Here’s What We Know About Iran’s Ties To Rushdie’s Attempted Assassin
- Iran’s leaders have denied direct involvement in the Aug. 12 assassination attempt on author Salman Rushdie, whose allegedly blasphemous 1988 novel prompted former Ayatollah Ruhollah Khomeini to call for his death.
- The attacker, Hadi Matar, traveled to a pro-Iran region of Lebanon in 2018, where he may have had contact with Iranian paramilitary forces and became more religious.
- “Iran has spent time and political capital to keep this issue alive over the years,” Behnam ben Taleblu, a senior fellow at the Foundation for Defense of Democracies, told the Daily Caller News Foundation.
Iran bears some responsibility for the Aug. 12 stabbing of author Salman Rushdie, whose controversial novel in 1988 earned him death threats from the Iranian regime, by a Lebanese-American individual, an expert in Iranian security and politics told the Daily Caller News Foundation.
While there is no public evidence that 24-year-old Hadi Matar carried out direct orders from Iran in attempting to assassinate Rushdie, the attack bears fingerprints of involvement from a foreign intelligence service, a NATO counterterrorism official told Vice. Iran may have “guided” Matar into the decision to take action without explicitly mandating or supporting the operation.
“Iran has spent time and political capital to keep this issue alive over the years,” Behnam ben Taleblu, a senior fellow at the Foundation for Defense of Democracies, told the DCNF.
Former Iranian Ayatollah Ruhollah Khomeini issued a fatwa, or religious edict, calling for Rushdie’s assassination in 1989 after he published his inflammatory novel, “The Satanic Verses,” that Iranian leaders deemed blasphemous. Soon after, the regime-supported 15th Khordad Foundation posted a bounty for Rushdie’s killing, bumping it up to $3.3 million in 2012.
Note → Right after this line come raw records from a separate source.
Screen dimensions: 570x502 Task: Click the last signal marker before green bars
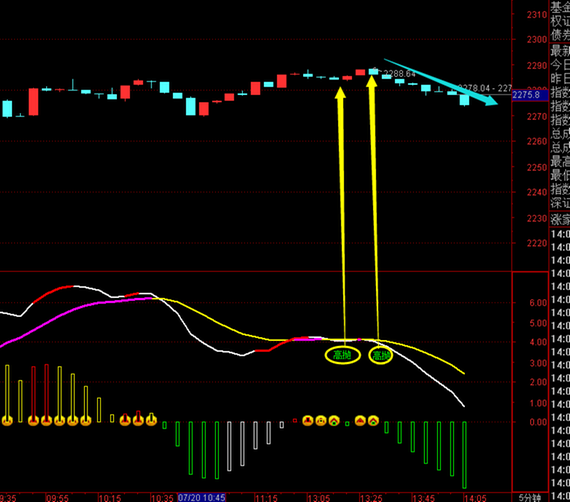[373, 421]
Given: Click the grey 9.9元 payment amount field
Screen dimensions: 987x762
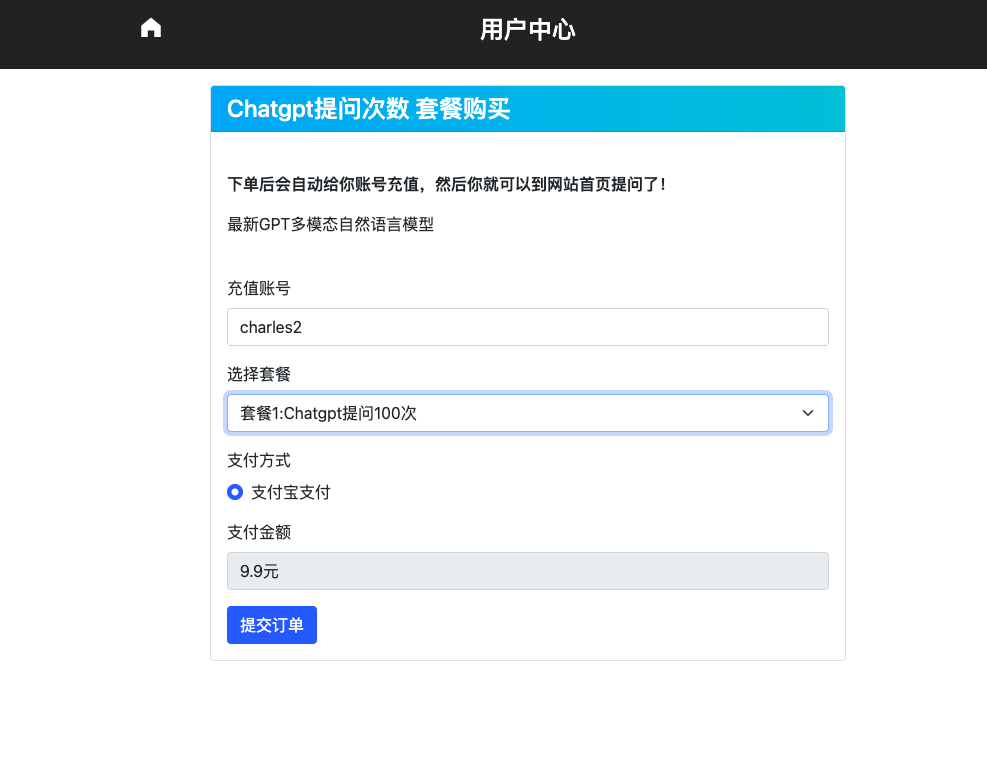Looking at the screenshot, I should tap(527, 571).
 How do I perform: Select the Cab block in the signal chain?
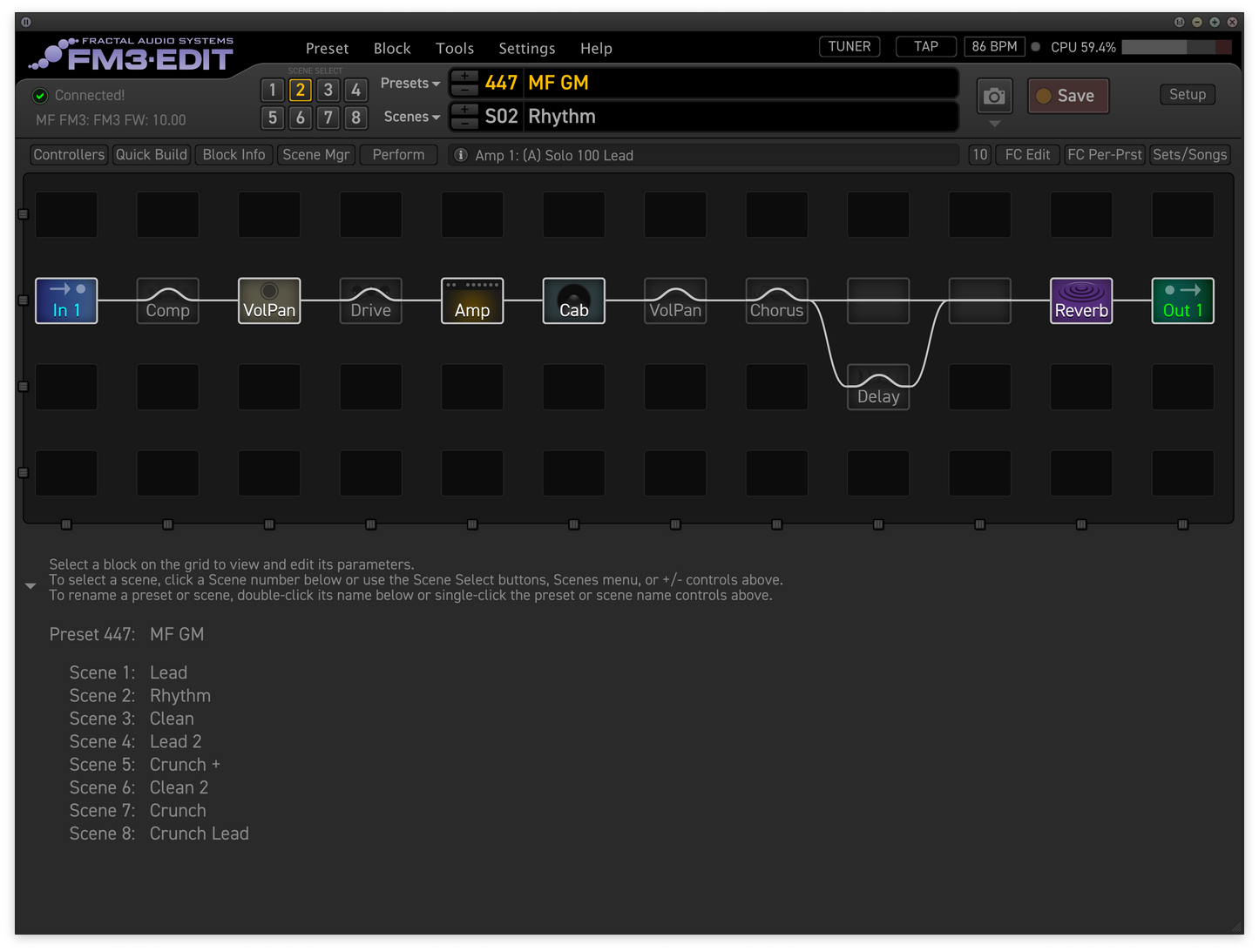[x=573, y=300]
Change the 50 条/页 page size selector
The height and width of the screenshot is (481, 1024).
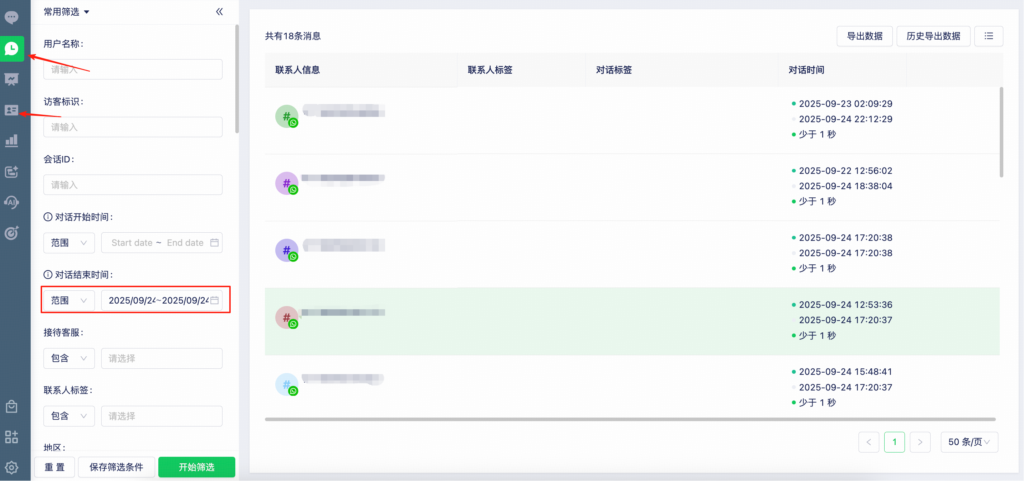tap(968, 442)
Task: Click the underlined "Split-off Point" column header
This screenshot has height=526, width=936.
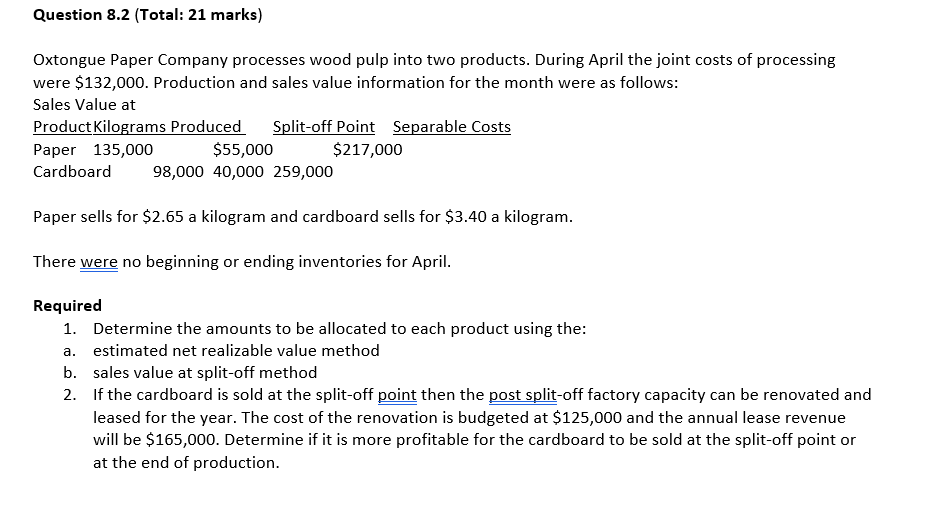Action: 324,127
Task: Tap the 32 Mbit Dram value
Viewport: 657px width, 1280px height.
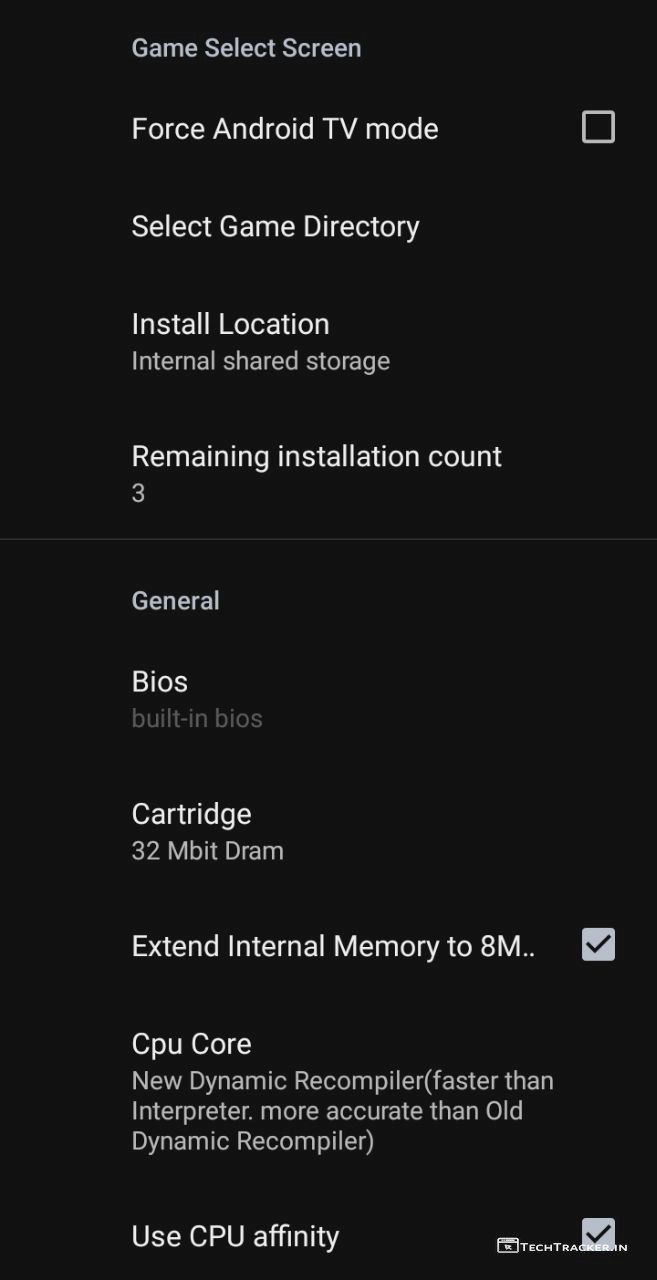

Iran’s Ayatollah Ali Khamenei, who came to power in 1989, confirmed in 2017 that the decree’s continuing validity in 2017, and again in 2019. “Imam Khomeini’s verdict regarding Salman Rushdie is based on divine verses and just like divine verses, it is solid and irrevocable,” he said, the Associated Press reported.
“There is no doubt in my mind” that the fatwa, media support for Rushdie’s killing and rewards from organizations with close affiliation to the regime played a role in Matar’s assassination attempt, said Taleblu. “As a reminder, Tehran often works through carve outs and cut outs to mask its hand,” he added.
The Iranian regime has denied having a hand in the attack despite claiming it was deserved, the Associated Press reported,
Matar’s mother, Silvana Fardos, told the Daily Mail that in 2018 Matar took an ill-fated trip to visit his father in Lebanon, returning moody, reclusive and seemingly more interested in Islam than before.
“One time he argued with me asking why I encouraged him to get an education instead of focusing on religion. He was angry that I did not introduce him to Islam from a young age,” Fardos said.
Matar reportedly had posts venerating Iranian political leaders on his now-deleted social media accounts, CBS reported. He also carried a forged drivers’ license bearing the name Hassan Mughniyah, a possible reference to Hezbollah leader Hassan Nasrallah and one of its commanders, Imad Mughniyeh.
Hezbollah, the Iranian-backed terrorist organization that controls the area Matar’s family hailed from, denied any association with Matar or his activities, Reuters reported.
The U.S. had inquired about Matar’s travel to Lebanon to determine if Hezbollah had provided the attacker with any military training, a senior Lebanese official told Vice.
“I don’t think it’s realistic to expect someone to admit to training him to carry out an assassination, the involved groups have a long history of keeping secrets,” the official said, adding that an order would not necessarily have to come straight from the highest levels of Iranian leadership for the Quds Force to instigate, explicitly or not, an assassination attempt.
A Middle Eastern intelligence official identified “clear” signs of involvement by the Islamic Revolutionary Guard Corps’ elite Quds Force, according to Vice. “It’s unclear the extent of the involvement, if this was a directly supported assassination attempt or if it was a series of suggestions and directions in picking a target,” he said.
“A 24-year-old born in the United States did not come up with Salman Rushdie as a target on his own,” the official added. “Even an avid consumer of Iranian propaganda would have some difficulty finding references to Rushdie compared to all the other, modern enemies, designated by the regime.”
Matar pleaded not guilty to second-degree attempted murder in court Saturday and has not stated a motive, The New York Times reported.
The FBI said it was working with local and international partners on Rushdie’s case, but declined to comment further when asked about investigations into Matar’s connections to the Iranian regime.
The Iranian Mission to the United Nations in New York did not immediately respond to the DCNF’s request for comment.